Reform of the law relating to the control of illegal immigration had been under consideration for 15 years, since the early 1970s. The 1986 legislation marked the culmination of bipartisan efforts both by Congress and the executive branch under four Presidents. As an indication of the growing magnitude of the problem, the annual apprehension of undocumented aliens by the Department of Justice's Immigration and Naturalization Service increased from 505,949 in 1972, the first year legislation aimed at controlling illegal immigration received House action, to

17 Ibid., p. 3.

1,767,400 in 1986. Immigration and Naturalization Service apprehensions dropped to 1,190,488 in fiscal year 1987.

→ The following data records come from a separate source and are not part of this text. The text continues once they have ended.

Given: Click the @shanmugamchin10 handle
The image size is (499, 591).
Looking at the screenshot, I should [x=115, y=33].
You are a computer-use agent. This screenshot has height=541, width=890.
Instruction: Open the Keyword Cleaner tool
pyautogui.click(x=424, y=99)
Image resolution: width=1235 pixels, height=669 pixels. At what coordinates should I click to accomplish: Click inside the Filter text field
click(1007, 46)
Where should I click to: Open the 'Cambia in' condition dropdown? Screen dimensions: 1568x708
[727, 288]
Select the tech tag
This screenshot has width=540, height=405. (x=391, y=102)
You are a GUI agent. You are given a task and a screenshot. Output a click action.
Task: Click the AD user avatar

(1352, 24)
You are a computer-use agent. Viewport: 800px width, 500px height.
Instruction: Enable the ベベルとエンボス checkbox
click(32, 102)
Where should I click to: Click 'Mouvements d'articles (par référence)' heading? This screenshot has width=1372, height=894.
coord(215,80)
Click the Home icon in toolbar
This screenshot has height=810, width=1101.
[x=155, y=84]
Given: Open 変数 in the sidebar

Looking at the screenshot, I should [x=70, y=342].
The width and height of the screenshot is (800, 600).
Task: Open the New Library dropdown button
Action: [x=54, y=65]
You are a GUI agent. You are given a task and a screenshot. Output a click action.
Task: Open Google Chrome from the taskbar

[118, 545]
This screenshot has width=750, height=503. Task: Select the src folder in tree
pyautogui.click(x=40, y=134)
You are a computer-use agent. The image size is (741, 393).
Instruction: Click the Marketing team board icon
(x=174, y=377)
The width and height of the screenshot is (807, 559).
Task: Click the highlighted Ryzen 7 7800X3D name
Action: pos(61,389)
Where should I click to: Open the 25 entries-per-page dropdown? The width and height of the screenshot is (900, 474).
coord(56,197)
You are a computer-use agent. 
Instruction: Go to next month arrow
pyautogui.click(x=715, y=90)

The prospect of employment at U.S. wages generally has been agreed to be the economic magnet that draws aliens here illegally. The principal legislative remedy proposed in the past and included in the new law is employer sanctions, or penalties for employers who knowingly hire aliens unauthorized to work in the United States. The other major provisions of the new law directly relate to employer sanctions. First, in an attempt to deal humanely with aliens who established roots here before the change in policy represented by the new Act, a legalization program was established that provides legal status for otherwise eligible aliens who had been here illegally since prior to 1982. Second, the legislation sought to respond to the apparent heavy dependence of seasonal agriculture on illegal workers by creating a 7-year special agricultural worker program, and by streamlining the previously existing “H-2” temporary worker program to expedite availability of alien workers and to provide statutory protections for U.S. and alien labor.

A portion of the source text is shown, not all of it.